§ Instructions:
**a.** From the extract on destroyed MacGuffins, list every individual character named.
**b.** Edit the stretch of the extract on destroyed MacGuffins from "Spock: It never" through "episode's Big Bad." so that "Klingons" becomes "Romulans".
**c.** Resume the extract on destroyed MacGuffins after its last sentence.

Sulu: It would have looked nice in some museum.
Spock: It never would have reached a museum, Lieutenant. There was too much power in that one setting. If not the Kzinti, the Klingons or some other species would have tried to possess it.
- In the conclusion of A Knight of Shadows, J'onn destroys the MacGuffin because "the price was too great" to give in to temptation to use it or hand it over to the episode's Big Bad.
- Done unintentionally in the Transformers episode "The Golden Lagoon". The MacGuffin is a lake that makes any Transformer who bathes in it temporarily invincible. By the time the Autobots and Decepticons finish battling over it, both the lake and the entire area in which the lake is located have been destroyed. Beachcomber, who had originally found the lake, looks at the devastation and bitterly declares that they had won.
- The Encryptor Chip from Cyberchase. Because the original Chip has been destroyed by The Hacker's virus on Mother Board, Dr. Marbles has since been desperate in search for a new one. Unfortunately, whenever a new Encryptor Chip shows up, it's always destroyed in the end.

§ Extracted records:

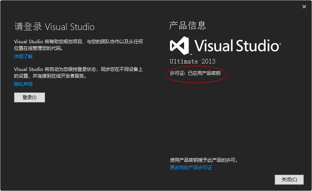Screen dimensions: 312x191
Task: Click the right edge of the red oval
Action: (226, 74)
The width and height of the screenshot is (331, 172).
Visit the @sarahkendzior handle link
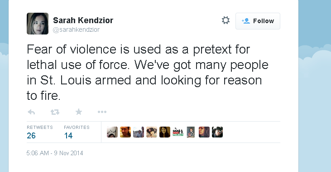coord(76,29)
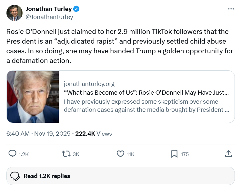Click the chat bubbles icon in the replies button
This screenshot has height=188, width=241.
[x=15, y=176]
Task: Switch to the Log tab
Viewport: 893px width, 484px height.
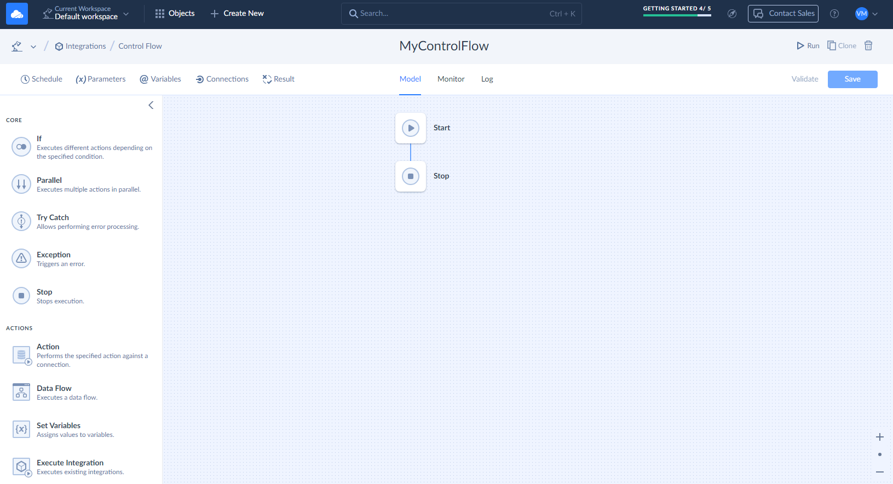Action: (x=487, y=79)
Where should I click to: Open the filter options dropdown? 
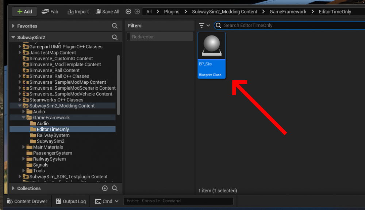pyautogui.click(x=204, y=25)
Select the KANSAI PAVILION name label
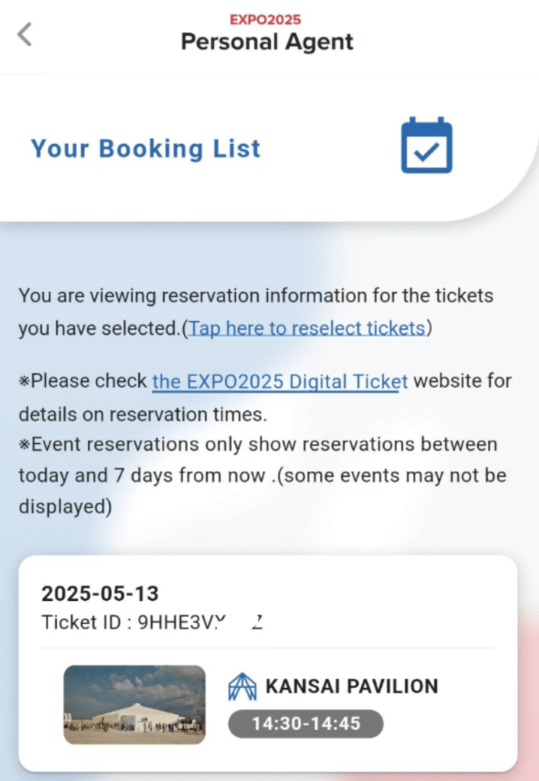The height and width of the screenshot is (781, 539). (x=352, y=686)
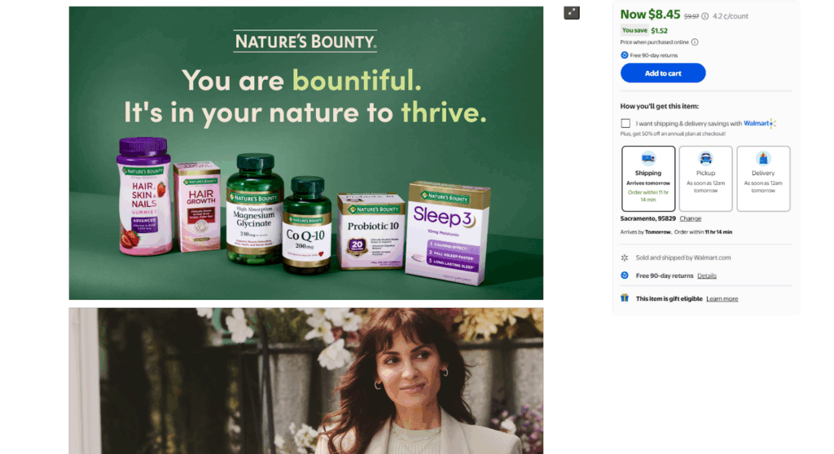This screenshot has width=834, height=454.
Task: Select the Pickup fulfillment option
Action: click(x=706, y=179)
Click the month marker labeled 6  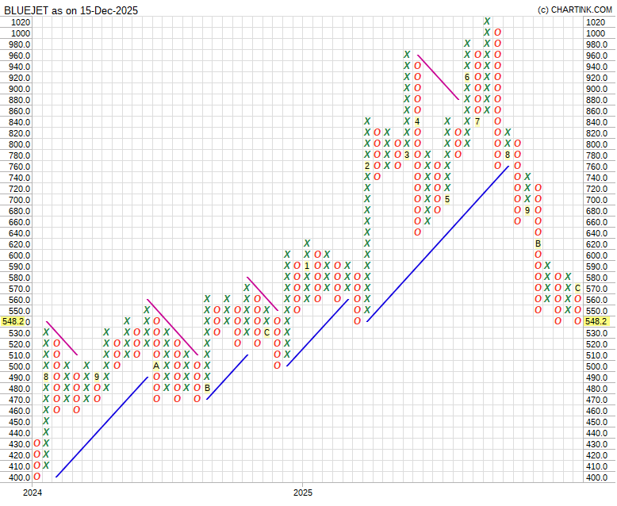click(x=467, y=77)
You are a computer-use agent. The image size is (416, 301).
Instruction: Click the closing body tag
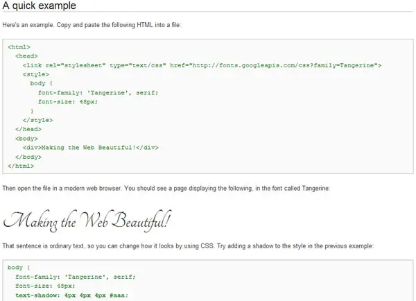(28, 157)
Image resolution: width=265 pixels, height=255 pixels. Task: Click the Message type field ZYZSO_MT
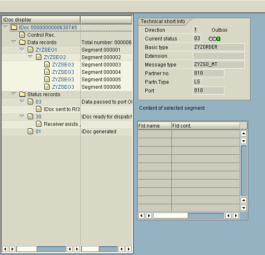tap(218, 65)
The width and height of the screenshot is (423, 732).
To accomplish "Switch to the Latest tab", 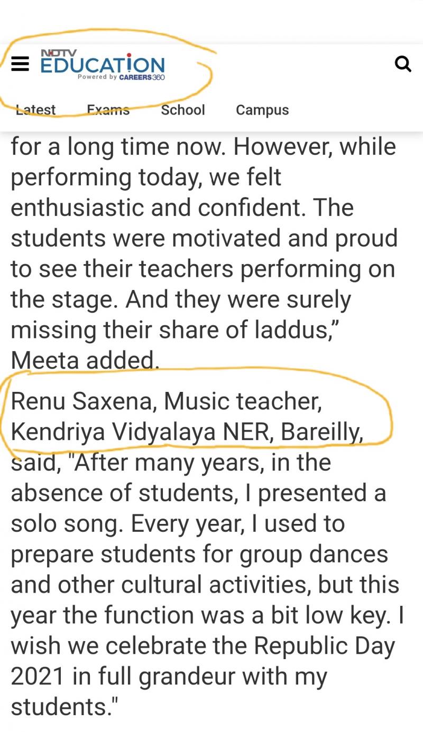I will coord(35,110).
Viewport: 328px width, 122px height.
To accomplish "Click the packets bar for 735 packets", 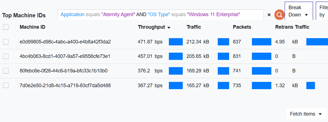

§ Your responses:
**a.** Sulu, Spock, J'onn, Beachcomber, Dr. Marbles, The Hacker

**b.**
Spock: It never would have reached a museum, Lieutenant. There was too much power in that one setting. If not the Kzinti, the Romulans or some other species would have tried to possess it.
- In the conclusion of A Knight of Shadows, J'onn destroys the MacGuffin because "the price was too great" to give in to temptation to use it or hand it over to the episode's Big Bad.

**c.**
- In the second to last storyline of Season 3 Star Wars: The Clone Wars, Osi Sobeck, Prison Warden of the Citadel, attempted to pull this by killing Captain Tarkin, who carried half of the coordinates of a secret hyperspace-route. He was saved by Ahsoka.
- In Young Justice this is Black Beetle's point of view. "A resource that falls into the hands of the enemy, is a resource best destroyed." Paraphrased.
- One episode of Reboot has Frisket eat a delete command, causing Megabyte to hunt him and Enzo throughout the entire episode. Ultimately the command ends up useless when it, ahem, comes out the other end.
- The episode Jack and the Labyrinth of Samurai Jack has the titular Samurai and a thief (an expy of Daisuke Jigen) both fighting over a gemstone. They sway back and forth between helping and fighting one another for it and, when everything is over and they've escaped, after a moment of Lying In The Dirt Together the thing breaks and ends up worthless.
- The threat of doing this happened in China in 283 BC, making this trope Older Than Feudalism.
- The military carry thermite grenades for this very reason. If they have to abandon vital supplies for any reason, they will use a grenade to destroy it, so that it can not be used against them by the enemy.